Primordial Non-Gaussianity from a String-Inspired Cosmology

TL;DR

This paper explores how string-inspired early-universe models with climbing scalar fields can produce distinctive non-Gaussian features in the primordial fluctuations, potentially explaining anomalies in the CMB.

Contribution

It investigates the impact of string-inspired climbing scalar dynamics on primordial non-Gaussianities, linking high-energy string theory effects to observable cosmological signatures.

Findings

Climbing scalar models induce specific non-Gaussian signatures in the primordial perturbations.

Pre-inflationary dynamics can explain low multipole anomalies in the CMB.
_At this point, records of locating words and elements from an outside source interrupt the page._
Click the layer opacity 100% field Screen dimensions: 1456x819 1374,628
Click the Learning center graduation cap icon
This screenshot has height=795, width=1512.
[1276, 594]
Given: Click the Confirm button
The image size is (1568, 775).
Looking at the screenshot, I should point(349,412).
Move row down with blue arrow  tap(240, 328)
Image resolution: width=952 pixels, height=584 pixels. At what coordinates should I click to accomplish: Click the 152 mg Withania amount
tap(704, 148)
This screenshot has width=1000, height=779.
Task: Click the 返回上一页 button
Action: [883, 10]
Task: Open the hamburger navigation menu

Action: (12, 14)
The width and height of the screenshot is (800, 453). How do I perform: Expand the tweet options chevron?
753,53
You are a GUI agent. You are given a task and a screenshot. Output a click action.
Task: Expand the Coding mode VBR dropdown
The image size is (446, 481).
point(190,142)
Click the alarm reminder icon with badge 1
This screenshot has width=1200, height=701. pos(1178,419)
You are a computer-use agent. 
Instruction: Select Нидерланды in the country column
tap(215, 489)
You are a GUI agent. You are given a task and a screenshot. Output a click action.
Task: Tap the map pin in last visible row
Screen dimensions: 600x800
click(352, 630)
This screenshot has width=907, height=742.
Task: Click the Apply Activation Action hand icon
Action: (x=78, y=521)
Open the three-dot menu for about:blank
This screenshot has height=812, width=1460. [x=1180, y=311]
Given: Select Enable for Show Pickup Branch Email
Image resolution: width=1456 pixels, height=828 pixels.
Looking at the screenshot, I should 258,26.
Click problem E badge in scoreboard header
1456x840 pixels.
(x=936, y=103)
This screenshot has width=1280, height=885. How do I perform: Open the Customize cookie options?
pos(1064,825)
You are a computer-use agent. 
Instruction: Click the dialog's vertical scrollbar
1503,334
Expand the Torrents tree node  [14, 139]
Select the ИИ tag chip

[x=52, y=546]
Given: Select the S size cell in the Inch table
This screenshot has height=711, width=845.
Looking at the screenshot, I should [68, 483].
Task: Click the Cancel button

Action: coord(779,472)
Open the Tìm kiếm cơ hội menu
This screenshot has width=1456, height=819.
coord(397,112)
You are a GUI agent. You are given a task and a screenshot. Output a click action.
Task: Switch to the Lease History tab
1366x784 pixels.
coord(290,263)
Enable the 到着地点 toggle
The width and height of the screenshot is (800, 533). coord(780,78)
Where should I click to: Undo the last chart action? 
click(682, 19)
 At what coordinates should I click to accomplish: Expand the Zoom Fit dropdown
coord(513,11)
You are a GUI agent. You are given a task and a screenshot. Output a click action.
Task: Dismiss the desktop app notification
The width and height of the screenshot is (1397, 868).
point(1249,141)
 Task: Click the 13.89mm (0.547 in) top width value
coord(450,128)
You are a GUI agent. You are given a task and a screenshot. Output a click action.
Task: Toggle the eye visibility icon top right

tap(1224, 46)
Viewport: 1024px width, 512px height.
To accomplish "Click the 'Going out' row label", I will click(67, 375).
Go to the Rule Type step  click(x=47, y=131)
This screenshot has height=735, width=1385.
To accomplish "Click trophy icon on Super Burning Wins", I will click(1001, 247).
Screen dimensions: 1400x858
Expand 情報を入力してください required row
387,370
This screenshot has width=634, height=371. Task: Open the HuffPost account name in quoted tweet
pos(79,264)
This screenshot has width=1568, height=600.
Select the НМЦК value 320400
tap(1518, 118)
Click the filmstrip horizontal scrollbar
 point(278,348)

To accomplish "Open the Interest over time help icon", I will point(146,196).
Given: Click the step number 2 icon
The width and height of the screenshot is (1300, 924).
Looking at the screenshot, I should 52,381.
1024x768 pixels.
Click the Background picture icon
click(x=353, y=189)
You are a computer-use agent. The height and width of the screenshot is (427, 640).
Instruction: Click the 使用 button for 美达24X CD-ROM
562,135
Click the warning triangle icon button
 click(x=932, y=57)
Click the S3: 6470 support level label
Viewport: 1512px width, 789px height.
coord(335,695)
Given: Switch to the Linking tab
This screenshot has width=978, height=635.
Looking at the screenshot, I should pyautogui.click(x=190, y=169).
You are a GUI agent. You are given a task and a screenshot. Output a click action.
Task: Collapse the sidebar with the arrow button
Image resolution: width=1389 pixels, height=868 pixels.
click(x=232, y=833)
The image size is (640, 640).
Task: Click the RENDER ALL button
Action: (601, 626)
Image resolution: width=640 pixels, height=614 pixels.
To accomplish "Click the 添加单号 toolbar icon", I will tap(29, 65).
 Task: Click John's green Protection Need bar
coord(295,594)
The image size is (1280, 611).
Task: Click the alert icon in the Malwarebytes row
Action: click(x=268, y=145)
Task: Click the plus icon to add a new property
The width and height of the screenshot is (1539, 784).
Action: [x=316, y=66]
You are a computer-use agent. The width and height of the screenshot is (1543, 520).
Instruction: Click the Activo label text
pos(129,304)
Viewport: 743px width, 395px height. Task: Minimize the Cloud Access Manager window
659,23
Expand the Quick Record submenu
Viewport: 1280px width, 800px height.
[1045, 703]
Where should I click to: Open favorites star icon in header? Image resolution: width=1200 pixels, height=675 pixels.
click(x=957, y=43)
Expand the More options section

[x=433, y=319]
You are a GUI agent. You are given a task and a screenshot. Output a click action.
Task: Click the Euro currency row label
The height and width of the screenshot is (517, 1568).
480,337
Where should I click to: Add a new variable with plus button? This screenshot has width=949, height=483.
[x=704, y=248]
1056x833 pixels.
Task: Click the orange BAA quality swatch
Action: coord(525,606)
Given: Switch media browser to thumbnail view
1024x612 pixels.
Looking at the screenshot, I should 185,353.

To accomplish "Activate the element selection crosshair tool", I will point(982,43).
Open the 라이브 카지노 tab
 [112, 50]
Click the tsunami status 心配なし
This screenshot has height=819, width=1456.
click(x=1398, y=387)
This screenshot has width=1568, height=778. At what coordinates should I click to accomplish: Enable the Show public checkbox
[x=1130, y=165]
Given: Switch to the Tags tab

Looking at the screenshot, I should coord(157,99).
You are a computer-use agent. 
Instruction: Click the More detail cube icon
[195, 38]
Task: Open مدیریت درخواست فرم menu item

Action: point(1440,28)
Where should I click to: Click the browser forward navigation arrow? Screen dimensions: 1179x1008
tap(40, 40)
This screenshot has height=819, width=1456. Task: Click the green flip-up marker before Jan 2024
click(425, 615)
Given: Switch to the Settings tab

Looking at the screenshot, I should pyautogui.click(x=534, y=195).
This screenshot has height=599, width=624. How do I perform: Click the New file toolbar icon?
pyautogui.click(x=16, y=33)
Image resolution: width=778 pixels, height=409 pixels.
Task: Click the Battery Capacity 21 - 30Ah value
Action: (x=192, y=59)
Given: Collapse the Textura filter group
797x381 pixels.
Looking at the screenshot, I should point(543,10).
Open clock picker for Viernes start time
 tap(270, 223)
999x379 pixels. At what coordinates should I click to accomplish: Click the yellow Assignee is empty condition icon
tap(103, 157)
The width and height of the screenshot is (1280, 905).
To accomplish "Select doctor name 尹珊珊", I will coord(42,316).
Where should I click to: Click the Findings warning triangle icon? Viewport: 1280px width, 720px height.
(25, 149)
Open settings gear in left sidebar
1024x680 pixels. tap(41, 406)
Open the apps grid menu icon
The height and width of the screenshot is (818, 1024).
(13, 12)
Potential observational tests for string-inspired non-Gaussian features are discussed.

Abstract

The interplay between string theory and early-universe cosmology offers promising avenues to explore high-energy regimes where the standard single-field slow-roll model may no longer provide an accurate description. One intriguing scenario emerges from certain non-supersymmetric string models, where supersymmetry breaking induces a non-trivial vacuum energy, or more precisely an exponential potential for scalar fields, and primarily for the dilaton. This setup gives rise to the so-called "climbing scalar" phenomenon, whereby the scalar is forced to emerge from the initial singularity while climbing up the potential, if sufficiently steep. This phase precedes a turning point, and the subsequent descent can support inflation. The resulting pre-inflationary dynamics can leave imprints in cosmological observables. To begin with, it induces a low-frequency cut in the primordial power spectrum that resonates with the lack of power present in the first few CMB multipoles. The main theme of this work is to clarify its possible effect on non-Gaussianities.